What Fox News served up that night for U.S. citizens was a consumer grade carnival ride — a production of laughs, bad jokes and inappropriate comments, interspersed with political analysis. It began with co-anchor Megyn Kelly, billed by Fox News as “smart, tough and trusted.” It was difficult to watch her laugh her way through the production, dropping such gems as “I thought you were about to say drama queen” during the broadcast.
Perhaps, we are to blame for choosing Fox in the first place, right? The coverage looked promising with senior political correspondent Brit Hume and Karl Rove as commentators and co-achored by Bret Baier, a former chief White House Correspondent with considerable Washington political journalism experience. But Baier was noticeably uncomfortable at times, trying to keep the show on track.

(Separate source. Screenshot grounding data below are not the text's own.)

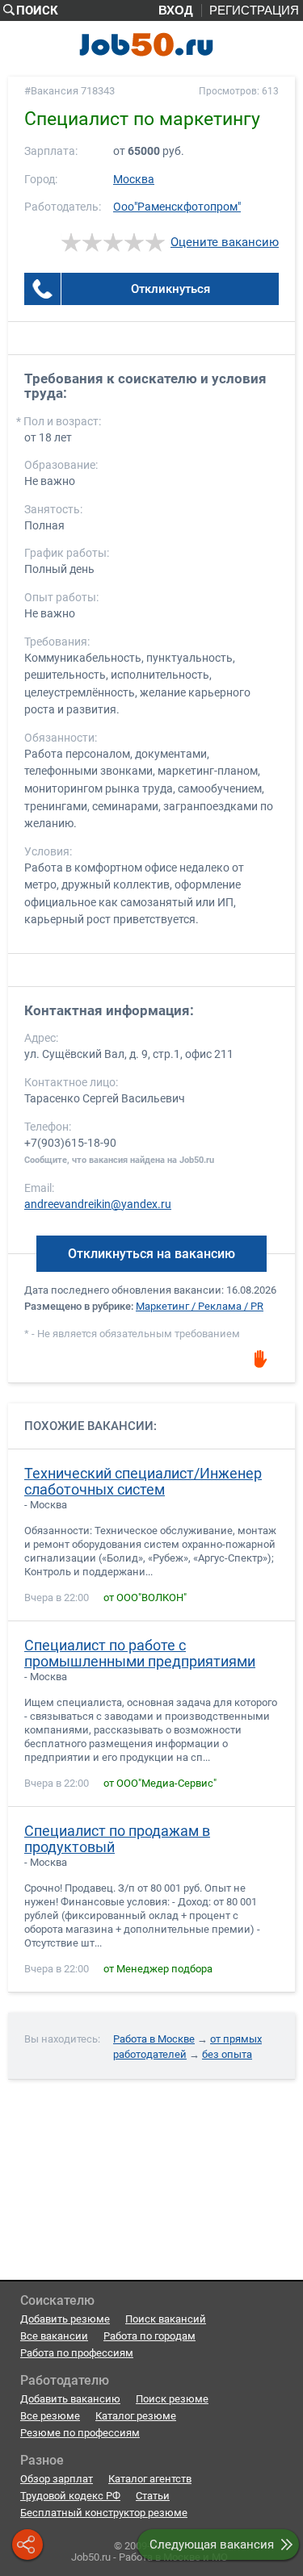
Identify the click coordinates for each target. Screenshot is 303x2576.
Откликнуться (170, 289)
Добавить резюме (65, 2319)
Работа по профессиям (76, 2353)
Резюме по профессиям (80, 2433)
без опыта (227, 2054)
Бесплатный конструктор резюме (103, 2513)
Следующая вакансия (211, 2544)
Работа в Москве (154, 2039)
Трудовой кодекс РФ (70, 2496)
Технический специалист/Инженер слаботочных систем (143, 1482)
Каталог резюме (135, 2416)
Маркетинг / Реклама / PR (199, 1306)
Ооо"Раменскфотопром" (177, 207)
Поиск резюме (172, 2399)
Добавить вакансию (70, 2399)
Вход (175, 10)
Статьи (153, 2496)
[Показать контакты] (42, 289)
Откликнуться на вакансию (151, 1253)
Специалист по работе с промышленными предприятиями (139, 1653)
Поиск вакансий (165, 2319)
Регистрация (254, 10)
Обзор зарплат (56, 2479)
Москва (133, 179)
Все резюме (50, 2416)
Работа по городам (149, 2336)
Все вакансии (54, 2336)
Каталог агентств (149, 2479)
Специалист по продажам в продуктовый (117, 1839)
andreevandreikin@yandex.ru (97, 1204)
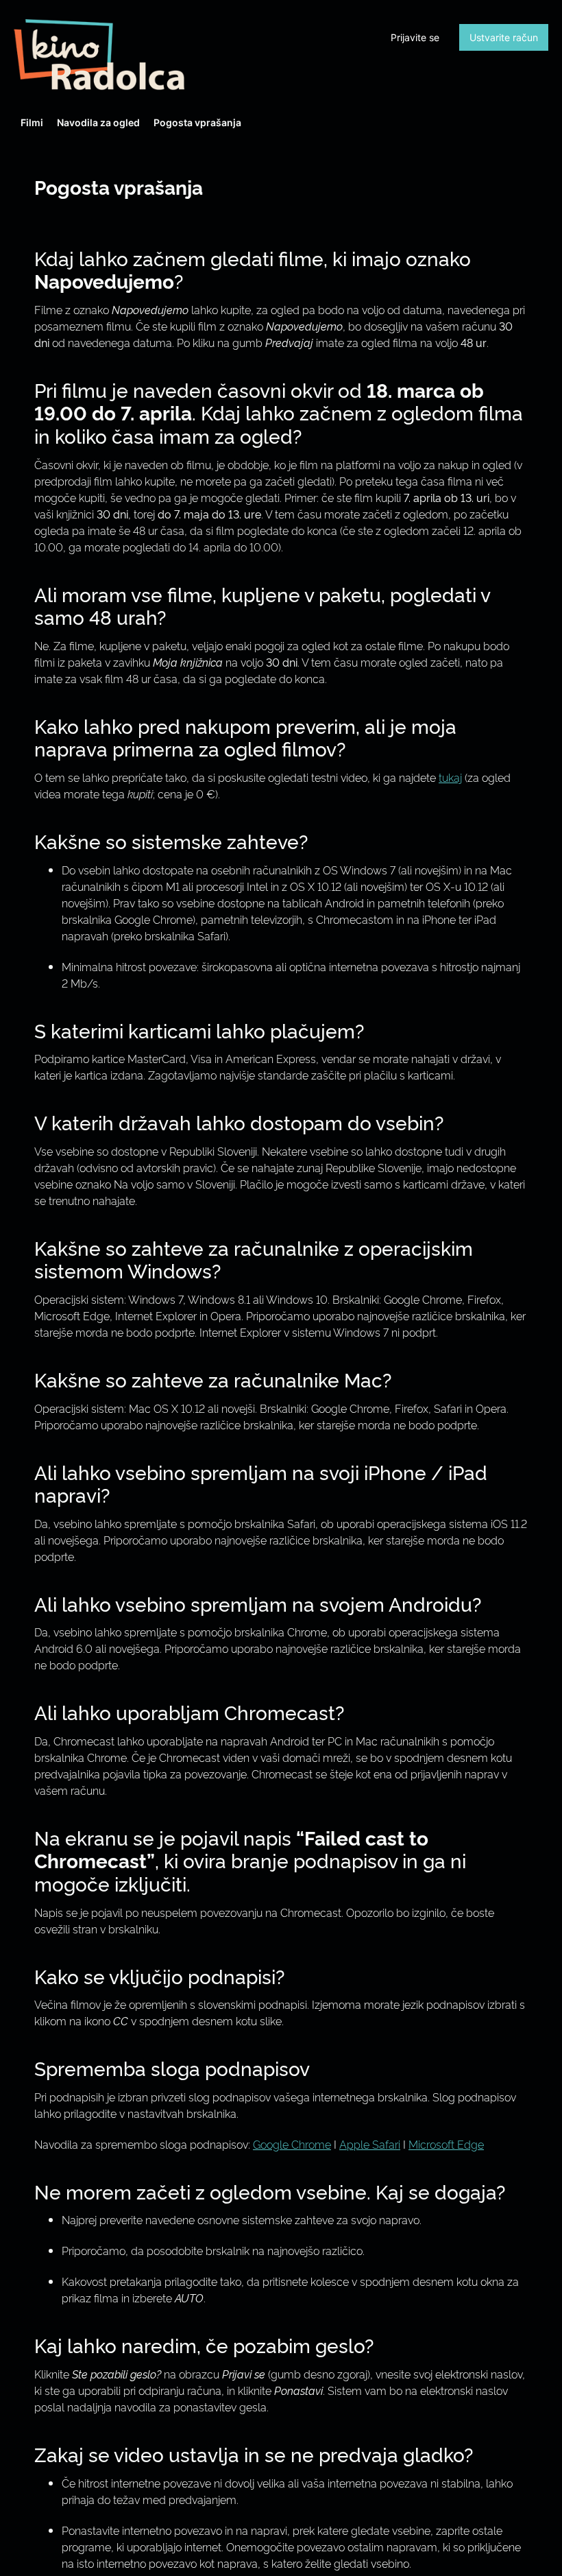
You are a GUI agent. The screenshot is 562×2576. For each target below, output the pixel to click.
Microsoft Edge (446, 2143)
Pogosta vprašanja (197, 122)
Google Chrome (292, 2143)
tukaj (450, 777)
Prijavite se (415, 37)
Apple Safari (369, 2143)
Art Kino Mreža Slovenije (99, 55)
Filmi (32, 122)
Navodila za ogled (98, 122)
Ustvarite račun (503, 37)
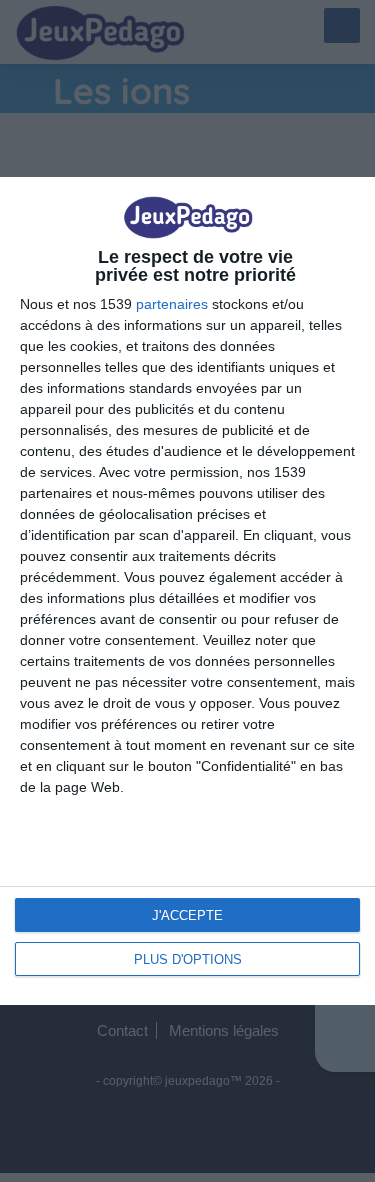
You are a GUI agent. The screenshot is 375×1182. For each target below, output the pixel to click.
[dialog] (187, 590)
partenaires (172, 304)
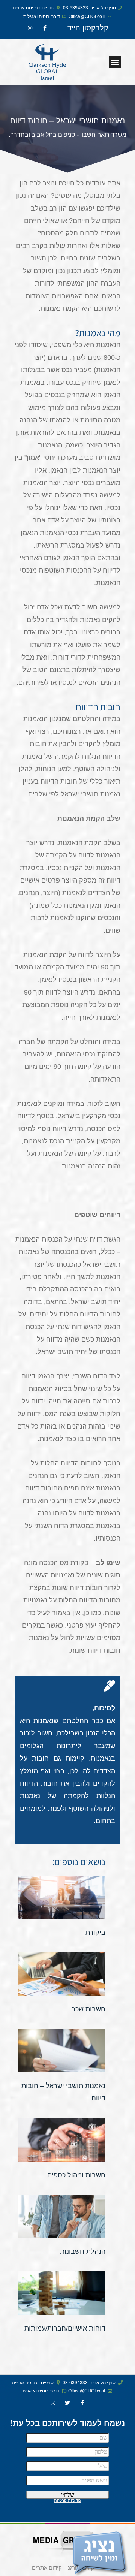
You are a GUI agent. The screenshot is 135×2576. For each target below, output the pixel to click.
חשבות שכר (88, 2009)
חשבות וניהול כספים (76, 2175)
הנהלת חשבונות (82, 2251)
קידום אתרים (47, 2567)
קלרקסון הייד (88, 28)
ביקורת (95, 1932)
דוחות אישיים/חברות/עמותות (64, 2328)
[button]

The difficulty stemmed from the balancing act Baier had to perform between Kelly and the eight commentators interspersed throughout the coverage and a production that pushed flash over substance.
The Florida results were important because it was a winner-take-all delegate state, and the issue of corporate favors became an issue between Romney and Gingrich. The critical gaze of the concerned public has been increasingly focused on the relationship of corporations to government and what has been called “crony capitalism,” the influence peddling in Washington in exchange for campaign donations and favorable laws. Republican presidential hopeful, House Speaker Newt Gingrinch, came under considerable fire from Mitt Romney for his $25,000 per month “consulting fee” from Freddie Mac, the mortgage giant embroiled in the housing crash. When Gingrich defended his relationship, Romney fired back, “They don’t pay people $25,000 a month for six years as historians.”
Additionally, this is our first presidential campaign since the Supreme Court struck down a large portion of the McCain-Feingold campaign finance laws, and Florida may be the first state to be unduly influenced by Super-PACs (super-political action committees). Under the First Amendment, the Supreme Court ruled in Citizens United v. Federal Election Commission (2010) to uphold corporate rights to make campaign contributions, a ruling which has caused considerable ongoing debate. In the wake of that ruling, corporations can donate unlimited funds to Super-PACs as long as those funds are not coordinated with the actual candidates campaigns. This amounts to the ultimate honor system. Stephen Colbert has formed his own Super-PAC to illustrate the absurdity and danger of such a political monstrosity influencing our political process, raising over a million dollars and temporarily turning control of the Super-PAC over to fellow satire-news show host Jon Stewart while he explored a run in South Carolina.
Supreme Court Justice Stevens forceful dissenting argument in the 2010 landmark case pointed out the dangers and ambiguities of the decision: corporations may be controlled by nonresidents, they can neither vote nor run for office, and the ruling has no indication about how a corporation should handle electioneering when shareholders are not united in agreement about a candidate.
There has been coverage on Super-PAC contributors, and Fox News did discuss it, but they chose to focus on the individual donors rather than the business interests they actually represent. The fact that there were anonymous donors was lightly touched upon, but no speculation was broached regarding the significance of such an arrangement. In other words, the Fox News coverage did not consider Justice Stevens concerns to be worthy of investigative reporting or even the cheapest form of acknowledgement: talk.
Campaign finance will remain an issue, especially during a time of the supposed billion dollar re-election fund goal of incumbent President Barack Obama. Jim Messina, the Obama for America re-election campaign manager, squashed those rumors quickly, noting that type of money “turns people off from politics.” And increasingly, a specific kind of money is turning people off from politics: corporate.
Less is sometimes more. Just as Colbert is showing the money in Super-PACs makes a mockery of democracy, Fox News is showing the quest for excitement — the music, the touchscreens, the sound-bite quips and the laughter — misses an opportunity to critically examine one of the most important issues in our country: “corporate personhood” and the influence of the Super-PACs.
Kit Kelchner is a philosophy and health sciences major in his senior year.